Leave the post office and travel Pineland Road west.  Look to the right and you will notice the land elevation rises as well. All to your right are the remnants of the mounds of the capital of the Calusa Indian Empire.  The Calusa controlled from Marco Island north to the present city of  Sarasota and are credited to have dominated some areas all the way to what is now West Palm Beach.  They had a remarkable system of man made canals, some of which are still visible in Pineland and in the Pine Island Ridge area just east of Pineland.  The turn of the 20th century pioneers to Pineland built their houses on the Indian mounds for they had great vistas of Pine Island Sound and the outer barrier islands as you will on your left as the road curves.  There is a small park on your left with an historical marker, which you can read.  Take some pictures.  Drive a bit again and observe some dazzling old Jamaican Tall coconut palms near the old Tarpon Lodge which served more recently as substance abuse rehabilitation center.  It has recently changed hands and its ultimate use is being debated.  Across the road from the large marina is the unimposing entrance road to the Randell Research Center.  The Center is operated by the University of Florida which is doing substantial digs on the grounds to study the history of the Indians who built them and then disappeared.  Narrated tours are offered each Saturday morning for a $5 per person fee.  Finally, you drive into Alden Pines, Pine Island’s only golf course community with beautiful homes, many elevated, backing up to the golf course.  The golf course is open to the public at fairly reasonable rates.  So, if you are into the sport, try your luck here.  While you are golfing, you will be in a nature lover’s paradise sharing your space with osprey, eagles, even pond alligators.

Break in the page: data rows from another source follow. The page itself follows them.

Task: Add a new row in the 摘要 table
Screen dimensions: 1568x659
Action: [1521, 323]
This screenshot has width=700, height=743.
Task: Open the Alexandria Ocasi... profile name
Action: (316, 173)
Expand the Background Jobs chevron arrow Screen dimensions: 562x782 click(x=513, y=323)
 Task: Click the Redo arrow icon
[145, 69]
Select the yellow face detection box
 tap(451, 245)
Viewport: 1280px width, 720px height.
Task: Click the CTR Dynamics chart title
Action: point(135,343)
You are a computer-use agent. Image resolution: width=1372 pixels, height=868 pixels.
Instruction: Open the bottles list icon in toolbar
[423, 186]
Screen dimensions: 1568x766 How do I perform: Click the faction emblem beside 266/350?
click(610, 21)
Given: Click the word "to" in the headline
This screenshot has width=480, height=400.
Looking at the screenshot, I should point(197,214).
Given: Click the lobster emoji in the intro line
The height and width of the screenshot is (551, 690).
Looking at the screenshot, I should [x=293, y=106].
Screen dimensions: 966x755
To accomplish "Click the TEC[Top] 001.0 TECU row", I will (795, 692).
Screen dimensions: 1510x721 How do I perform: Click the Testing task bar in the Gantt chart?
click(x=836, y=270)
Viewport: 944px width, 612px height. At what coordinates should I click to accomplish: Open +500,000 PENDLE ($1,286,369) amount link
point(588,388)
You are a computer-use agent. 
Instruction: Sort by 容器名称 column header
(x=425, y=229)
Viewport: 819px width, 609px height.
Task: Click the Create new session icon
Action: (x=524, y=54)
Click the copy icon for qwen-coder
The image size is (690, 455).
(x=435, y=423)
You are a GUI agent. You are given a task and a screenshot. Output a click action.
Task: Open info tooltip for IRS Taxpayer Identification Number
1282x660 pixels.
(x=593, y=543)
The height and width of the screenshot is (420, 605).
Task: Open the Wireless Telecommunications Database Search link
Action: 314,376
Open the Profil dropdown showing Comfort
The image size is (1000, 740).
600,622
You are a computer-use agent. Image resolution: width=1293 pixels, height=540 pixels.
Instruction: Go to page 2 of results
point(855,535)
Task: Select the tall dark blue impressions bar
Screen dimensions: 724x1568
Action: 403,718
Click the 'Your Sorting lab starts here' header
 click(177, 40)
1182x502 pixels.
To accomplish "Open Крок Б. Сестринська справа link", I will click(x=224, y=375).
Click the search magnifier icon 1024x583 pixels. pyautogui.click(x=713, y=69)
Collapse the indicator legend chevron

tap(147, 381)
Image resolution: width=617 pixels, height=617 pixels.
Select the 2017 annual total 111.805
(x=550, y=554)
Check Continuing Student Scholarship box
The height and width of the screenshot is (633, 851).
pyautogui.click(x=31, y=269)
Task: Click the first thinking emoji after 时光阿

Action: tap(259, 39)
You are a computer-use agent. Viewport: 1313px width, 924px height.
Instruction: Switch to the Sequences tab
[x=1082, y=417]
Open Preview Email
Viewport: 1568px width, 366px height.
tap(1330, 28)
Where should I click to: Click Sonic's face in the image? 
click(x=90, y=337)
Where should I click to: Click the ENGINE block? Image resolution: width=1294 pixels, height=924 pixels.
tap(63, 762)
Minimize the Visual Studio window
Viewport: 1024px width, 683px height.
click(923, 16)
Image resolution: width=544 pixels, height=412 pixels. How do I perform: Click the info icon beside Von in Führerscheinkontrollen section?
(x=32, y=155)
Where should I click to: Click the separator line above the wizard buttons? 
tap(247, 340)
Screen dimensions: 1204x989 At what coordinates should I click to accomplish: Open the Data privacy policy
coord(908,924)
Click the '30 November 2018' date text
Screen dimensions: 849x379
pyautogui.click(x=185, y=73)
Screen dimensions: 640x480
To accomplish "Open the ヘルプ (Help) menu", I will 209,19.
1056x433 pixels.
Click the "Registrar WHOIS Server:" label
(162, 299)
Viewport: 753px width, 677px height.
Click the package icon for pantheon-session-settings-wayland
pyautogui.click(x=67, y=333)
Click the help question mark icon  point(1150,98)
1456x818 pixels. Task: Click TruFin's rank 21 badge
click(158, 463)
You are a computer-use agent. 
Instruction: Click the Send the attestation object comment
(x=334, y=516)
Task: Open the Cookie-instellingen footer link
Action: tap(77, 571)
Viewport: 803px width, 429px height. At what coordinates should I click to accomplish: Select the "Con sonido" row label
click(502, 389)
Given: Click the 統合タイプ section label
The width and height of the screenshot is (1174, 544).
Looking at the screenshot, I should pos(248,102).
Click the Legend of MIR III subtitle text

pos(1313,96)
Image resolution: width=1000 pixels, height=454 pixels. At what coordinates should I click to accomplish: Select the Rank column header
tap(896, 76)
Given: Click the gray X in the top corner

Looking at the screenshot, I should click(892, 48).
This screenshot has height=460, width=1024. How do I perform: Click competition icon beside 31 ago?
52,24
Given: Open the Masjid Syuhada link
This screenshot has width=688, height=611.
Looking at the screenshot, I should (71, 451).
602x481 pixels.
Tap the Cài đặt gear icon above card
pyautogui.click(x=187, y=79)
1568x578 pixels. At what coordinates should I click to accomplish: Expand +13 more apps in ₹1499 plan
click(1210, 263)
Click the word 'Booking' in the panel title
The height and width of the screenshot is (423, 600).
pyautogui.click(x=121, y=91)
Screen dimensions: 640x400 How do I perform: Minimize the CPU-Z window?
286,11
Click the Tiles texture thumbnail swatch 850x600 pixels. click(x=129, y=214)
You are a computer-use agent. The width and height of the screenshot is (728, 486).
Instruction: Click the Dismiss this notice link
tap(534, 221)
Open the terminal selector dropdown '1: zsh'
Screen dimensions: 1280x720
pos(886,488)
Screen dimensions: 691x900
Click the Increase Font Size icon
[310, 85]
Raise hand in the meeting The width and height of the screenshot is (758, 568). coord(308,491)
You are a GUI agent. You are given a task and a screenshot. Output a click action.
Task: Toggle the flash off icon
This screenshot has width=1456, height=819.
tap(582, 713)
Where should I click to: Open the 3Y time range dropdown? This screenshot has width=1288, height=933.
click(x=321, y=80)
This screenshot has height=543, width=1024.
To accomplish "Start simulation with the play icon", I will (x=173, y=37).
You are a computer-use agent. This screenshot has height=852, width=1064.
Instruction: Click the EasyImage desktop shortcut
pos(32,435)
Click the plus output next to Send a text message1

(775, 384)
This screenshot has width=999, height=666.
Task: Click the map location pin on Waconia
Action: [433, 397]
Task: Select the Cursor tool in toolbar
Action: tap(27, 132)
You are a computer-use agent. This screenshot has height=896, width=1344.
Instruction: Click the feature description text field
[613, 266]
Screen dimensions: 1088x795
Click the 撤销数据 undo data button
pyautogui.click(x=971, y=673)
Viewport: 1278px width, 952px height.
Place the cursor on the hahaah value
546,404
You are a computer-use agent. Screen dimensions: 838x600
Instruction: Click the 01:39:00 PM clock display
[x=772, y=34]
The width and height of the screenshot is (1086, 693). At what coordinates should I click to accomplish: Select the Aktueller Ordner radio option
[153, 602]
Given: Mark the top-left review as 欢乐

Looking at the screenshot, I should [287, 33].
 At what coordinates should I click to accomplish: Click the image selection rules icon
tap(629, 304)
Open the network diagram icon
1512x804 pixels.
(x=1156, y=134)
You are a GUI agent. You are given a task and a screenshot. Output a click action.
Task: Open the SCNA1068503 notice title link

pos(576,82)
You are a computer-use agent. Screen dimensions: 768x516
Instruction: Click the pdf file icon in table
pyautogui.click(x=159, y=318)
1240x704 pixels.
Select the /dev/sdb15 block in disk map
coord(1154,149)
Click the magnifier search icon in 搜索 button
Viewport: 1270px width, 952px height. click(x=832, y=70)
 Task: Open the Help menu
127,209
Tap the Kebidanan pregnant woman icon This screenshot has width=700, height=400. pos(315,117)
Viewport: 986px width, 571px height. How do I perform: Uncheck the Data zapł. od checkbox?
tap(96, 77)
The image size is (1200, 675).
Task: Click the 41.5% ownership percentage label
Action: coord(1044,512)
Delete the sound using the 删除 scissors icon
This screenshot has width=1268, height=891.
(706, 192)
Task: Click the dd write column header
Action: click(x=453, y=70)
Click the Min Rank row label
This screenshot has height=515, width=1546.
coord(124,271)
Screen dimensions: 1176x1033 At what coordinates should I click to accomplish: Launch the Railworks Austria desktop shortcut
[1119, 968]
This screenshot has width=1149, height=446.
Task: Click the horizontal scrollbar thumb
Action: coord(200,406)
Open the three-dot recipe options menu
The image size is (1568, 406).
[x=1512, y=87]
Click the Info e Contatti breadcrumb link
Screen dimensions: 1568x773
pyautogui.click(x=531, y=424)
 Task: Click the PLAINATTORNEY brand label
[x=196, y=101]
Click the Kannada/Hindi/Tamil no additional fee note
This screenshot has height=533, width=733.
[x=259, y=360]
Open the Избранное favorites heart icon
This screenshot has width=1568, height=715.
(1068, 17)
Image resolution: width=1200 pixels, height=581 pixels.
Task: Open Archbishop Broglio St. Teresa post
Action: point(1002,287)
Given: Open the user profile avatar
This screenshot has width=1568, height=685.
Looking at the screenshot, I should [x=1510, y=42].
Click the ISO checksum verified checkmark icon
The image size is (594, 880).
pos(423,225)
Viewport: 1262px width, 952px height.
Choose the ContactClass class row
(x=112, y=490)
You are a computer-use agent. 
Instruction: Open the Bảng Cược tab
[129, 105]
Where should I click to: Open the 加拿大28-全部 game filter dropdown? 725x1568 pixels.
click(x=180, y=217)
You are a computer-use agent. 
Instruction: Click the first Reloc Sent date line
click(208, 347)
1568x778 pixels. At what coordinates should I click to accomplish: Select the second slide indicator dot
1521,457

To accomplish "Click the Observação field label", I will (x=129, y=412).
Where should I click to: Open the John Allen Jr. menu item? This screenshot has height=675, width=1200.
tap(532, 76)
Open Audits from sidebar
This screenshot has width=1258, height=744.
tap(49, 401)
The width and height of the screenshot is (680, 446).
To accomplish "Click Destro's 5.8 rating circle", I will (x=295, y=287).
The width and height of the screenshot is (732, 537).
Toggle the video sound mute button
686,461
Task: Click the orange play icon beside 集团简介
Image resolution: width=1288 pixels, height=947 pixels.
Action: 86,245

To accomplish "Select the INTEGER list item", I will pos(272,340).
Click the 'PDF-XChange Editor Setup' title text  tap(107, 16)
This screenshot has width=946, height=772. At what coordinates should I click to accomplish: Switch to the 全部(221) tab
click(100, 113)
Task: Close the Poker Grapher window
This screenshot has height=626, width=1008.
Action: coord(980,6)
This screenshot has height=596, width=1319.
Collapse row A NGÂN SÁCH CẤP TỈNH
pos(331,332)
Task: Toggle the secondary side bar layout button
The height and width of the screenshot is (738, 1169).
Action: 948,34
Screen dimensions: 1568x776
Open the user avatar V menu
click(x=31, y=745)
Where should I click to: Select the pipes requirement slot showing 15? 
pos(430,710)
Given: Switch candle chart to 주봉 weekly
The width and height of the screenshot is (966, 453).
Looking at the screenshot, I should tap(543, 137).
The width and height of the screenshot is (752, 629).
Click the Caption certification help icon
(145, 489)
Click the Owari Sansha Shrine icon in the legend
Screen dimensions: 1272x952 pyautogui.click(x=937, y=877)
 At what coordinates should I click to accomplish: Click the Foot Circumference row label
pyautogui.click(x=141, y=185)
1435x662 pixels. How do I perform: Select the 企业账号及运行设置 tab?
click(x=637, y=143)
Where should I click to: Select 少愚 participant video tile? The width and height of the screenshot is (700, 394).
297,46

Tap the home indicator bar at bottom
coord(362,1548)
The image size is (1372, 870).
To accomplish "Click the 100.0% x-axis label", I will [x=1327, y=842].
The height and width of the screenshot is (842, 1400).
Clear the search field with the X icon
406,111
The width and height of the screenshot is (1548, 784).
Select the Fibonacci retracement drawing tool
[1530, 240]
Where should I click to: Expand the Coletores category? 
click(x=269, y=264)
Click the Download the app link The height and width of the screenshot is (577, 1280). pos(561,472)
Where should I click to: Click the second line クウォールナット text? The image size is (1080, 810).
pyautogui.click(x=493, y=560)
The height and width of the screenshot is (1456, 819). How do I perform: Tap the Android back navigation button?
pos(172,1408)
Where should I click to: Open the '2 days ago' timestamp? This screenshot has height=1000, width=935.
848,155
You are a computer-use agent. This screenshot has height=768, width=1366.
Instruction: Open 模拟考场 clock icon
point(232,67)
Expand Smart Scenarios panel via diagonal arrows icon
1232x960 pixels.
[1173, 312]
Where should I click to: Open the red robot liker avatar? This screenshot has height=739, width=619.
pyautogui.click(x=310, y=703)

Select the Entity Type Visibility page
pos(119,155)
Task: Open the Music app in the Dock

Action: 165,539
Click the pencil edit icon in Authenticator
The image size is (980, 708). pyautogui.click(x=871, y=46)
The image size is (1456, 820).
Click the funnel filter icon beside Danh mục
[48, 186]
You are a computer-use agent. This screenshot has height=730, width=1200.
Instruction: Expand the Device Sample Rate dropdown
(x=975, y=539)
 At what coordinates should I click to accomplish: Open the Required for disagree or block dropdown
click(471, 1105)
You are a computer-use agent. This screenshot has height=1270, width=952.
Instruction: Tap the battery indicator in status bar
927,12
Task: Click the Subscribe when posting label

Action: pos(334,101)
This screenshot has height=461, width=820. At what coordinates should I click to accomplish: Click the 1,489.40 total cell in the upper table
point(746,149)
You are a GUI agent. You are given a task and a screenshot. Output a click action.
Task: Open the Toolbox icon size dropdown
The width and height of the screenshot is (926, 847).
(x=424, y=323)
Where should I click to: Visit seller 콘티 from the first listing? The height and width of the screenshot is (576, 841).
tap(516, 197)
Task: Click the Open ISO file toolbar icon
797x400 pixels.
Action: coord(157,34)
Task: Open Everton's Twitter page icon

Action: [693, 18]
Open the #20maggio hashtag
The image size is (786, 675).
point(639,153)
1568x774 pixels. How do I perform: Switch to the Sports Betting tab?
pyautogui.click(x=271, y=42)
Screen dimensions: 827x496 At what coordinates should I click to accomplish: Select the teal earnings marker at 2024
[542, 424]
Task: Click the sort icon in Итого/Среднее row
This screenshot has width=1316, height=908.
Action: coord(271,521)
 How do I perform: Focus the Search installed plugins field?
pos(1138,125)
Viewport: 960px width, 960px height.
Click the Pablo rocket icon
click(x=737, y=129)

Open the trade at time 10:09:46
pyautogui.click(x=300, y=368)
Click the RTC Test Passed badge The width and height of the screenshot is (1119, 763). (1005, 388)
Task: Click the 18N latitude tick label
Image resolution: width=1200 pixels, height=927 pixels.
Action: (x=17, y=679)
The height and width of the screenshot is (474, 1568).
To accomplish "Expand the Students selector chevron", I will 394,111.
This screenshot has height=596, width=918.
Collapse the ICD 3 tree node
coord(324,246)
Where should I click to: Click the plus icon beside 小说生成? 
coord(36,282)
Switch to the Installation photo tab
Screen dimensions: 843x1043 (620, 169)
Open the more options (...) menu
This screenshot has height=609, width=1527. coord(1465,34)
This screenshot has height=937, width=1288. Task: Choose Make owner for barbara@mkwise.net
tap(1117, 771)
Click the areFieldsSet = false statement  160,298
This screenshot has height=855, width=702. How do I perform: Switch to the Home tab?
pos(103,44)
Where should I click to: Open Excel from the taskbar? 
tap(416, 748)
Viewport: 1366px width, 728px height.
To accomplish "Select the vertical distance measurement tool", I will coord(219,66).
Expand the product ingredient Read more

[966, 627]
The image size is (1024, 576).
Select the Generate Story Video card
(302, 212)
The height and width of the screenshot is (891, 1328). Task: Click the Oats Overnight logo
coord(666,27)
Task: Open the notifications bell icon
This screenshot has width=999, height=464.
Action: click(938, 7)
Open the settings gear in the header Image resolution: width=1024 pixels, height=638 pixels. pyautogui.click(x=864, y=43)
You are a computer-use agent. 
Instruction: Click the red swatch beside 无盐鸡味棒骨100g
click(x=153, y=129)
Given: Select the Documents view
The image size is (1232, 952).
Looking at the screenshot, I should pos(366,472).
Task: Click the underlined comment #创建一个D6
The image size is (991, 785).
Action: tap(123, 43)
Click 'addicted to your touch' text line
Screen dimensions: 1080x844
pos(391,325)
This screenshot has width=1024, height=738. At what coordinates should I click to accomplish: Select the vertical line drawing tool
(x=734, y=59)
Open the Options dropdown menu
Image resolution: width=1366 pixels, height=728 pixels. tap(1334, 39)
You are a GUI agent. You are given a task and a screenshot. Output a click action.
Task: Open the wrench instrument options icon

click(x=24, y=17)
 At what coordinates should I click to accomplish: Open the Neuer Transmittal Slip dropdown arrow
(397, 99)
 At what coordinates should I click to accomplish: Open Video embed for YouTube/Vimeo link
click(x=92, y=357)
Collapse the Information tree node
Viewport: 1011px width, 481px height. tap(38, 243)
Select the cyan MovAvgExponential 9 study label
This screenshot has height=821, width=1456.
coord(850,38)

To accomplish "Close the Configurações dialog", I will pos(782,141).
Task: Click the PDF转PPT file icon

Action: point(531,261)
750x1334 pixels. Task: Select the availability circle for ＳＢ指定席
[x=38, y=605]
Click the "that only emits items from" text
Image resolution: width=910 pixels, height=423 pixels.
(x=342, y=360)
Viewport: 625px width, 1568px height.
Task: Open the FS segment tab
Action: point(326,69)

I don’t think we covered it all, but, you can see that Greater Pine Island may be “off the beaten path”, but it does offer worthy sites to see and a variety of things to do.  Pine Island has been called “The Forgotten Island” in the past.  Now because of  MangoMania and our other attractions, and because of its “different than the rest” aura, we don’t think you will forget Pine Island anymore.